This tutorial guides you through the basics of conducting exploratory data analysis (EDA) using Python in a Azure Databricks notebook, from loading data to generating insights through data visualizations.

The notebook used in this tutorial examines global energy and emissions data and demonstrates how to load, clean, and explore data.

You can follow along using the example notebook or create your own notebook from scratch.

What is EDA?

Exploratory data analysis (EDA) is a critical initial step in the data science process that involves analyzing and visualizing data to:

  • Uncover its main characteristics.
  • Identify patterns and trends.
  • Detect anomalies.
  • Understand relationships between variables.

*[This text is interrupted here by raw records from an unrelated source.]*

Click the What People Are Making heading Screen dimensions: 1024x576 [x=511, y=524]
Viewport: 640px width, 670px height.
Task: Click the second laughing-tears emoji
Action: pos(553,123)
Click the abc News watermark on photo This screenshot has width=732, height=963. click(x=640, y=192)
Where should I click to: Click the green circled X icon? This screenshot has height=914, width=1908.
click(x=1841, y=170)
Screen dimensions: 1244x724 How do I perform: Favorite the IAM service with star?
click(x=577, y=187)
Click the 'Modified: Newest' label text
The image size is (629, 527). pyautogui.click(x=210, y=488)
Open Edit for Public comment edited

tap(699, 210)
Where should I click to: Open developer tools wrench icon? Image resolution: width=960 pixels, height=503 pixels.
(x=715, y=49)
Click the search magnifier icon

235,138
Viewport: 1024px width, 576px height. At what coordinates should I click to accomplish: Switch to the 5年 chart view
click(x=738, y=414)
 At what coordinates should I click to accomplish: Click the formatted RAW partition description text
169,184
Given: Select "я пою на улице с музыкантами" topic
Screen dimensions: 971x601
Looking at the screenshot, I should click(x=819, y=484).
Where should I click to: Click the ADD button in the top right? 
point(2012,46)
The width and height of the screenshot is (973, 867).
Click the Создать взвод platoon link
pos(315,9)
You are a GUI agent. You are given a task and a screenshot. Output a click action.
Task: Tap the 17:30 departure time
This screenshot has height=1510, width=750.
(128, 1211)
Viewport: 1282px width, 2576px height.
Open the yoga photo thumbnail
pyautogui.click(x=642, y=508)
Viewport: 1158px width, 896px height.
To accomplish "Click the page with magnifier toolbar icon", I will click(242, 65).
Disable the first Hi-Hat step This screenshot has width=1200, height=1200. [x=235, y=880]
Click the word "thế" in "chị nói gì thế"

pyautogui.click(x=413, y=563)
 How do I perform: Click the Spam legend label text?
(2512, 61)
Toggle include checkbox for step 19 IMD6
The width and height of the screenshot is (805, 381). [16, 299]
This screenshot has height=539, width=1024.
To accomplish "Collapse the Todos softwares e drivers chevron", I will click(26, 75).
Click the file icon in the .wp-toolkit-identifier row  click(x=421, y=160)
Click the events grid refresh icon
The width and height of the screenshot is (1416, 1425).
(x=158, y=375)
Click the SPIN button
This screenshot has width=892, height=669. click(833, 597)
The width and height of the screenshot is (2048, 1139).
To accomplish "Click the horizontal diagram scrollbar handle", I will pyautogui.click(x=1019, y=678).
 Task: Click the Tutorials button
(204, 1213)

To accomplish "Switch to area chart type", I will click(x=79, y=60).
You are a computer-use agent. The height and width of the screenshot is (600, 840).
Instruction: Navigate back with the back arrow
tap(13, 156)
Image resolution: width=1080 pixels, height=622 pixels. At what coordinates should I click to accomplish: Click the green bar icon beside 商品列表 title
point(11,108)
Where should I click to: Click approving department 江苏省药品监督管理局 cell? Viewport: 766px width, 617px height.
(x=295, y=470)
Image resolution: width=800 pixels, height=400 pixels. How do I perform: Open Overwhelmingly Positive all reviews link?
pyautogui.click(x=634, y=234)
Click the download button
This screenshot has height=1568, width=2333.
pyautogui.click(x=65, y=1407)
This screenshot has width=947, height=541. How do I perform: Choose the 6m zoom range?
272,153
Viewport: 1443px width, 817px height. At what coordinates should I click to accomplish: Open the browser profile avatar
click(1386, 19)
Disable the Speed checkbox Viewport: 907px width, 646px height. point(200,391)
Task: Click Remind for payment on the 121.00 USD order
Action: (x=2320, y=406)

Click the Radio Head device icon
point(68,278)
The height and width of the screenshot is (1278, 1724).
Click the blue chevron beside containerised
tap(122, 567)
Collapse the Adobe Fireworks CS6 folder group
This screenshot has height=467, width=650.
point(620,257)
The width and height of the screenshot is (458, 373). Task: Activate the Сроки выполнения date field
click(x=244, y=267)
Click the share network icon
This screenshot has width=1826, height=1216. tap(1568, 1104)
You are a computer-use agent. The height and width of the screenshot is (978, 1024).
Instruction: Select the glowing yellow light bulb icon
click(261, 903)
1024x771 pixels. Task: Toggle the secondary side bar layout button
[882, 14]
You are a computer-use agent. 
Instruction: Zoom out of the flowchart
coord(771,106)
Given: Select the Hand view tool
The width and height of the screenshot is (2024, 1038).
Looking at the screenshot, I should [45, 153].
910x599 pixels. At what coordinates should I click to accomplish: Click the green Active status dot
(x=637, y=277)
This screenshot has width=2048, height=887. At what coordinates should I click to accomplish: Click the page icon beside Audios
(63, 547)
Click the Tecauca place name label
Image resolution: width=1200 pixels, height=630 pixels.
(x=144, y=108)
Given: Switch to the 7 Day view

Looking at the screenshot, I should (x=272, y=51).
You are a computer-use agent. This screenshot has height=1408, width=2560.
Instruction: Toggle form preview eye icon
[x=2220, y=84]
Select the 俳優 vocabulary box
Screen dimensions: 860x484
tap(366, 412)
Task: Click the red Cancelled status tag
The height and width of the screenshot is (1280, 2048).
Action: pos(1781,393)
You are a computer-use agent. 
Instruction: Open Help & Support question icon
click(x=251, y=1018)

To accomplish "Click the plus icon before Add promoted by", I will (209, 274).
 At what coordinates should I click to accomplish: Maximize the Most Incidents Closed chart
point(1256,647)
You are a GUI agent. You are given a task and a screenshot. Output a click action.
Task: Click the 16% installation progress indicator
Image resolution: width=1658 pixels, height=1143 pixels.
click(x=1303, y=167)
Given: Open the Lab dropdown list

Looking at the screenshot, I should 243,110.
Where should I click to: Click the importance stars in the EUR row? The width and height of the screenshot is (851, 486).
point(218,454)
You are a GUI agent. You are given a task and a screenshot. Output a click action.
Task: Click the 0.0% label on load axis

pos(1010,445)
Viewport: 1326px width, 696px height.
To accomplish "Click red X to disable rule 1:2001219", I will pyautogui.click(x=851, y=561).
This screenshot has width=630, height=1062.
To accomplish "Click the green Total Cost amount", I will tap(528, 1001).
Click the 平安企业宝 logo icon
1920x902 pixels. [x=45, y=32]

EDA provides insights into the dataset, facilitating informed decisions about further statistical analyses or modeling.

With Azure Databricks notebooks, data scientists can perform EDA using familiar tools. For example, this tutorial uses some common Python libraries to handle and plot data, including:

  • Numpy: a fundamental library for numerical computing, providing support for arrays, matrices, and a wide range of mathematical functions to operate on these data structures.
  • pandas: a powerful data manipulation and analysis library, built on top of NumPy, that offers data structures like DataFrames to handle structured data efficiently.
  • Plotly: an interactive graphing library that enables the creation of high-quality, interactive visualizations for data analysis and presentation.
  • Matplotlib: a comprehensive library for creating static, animated, and interactive visualizations in Python.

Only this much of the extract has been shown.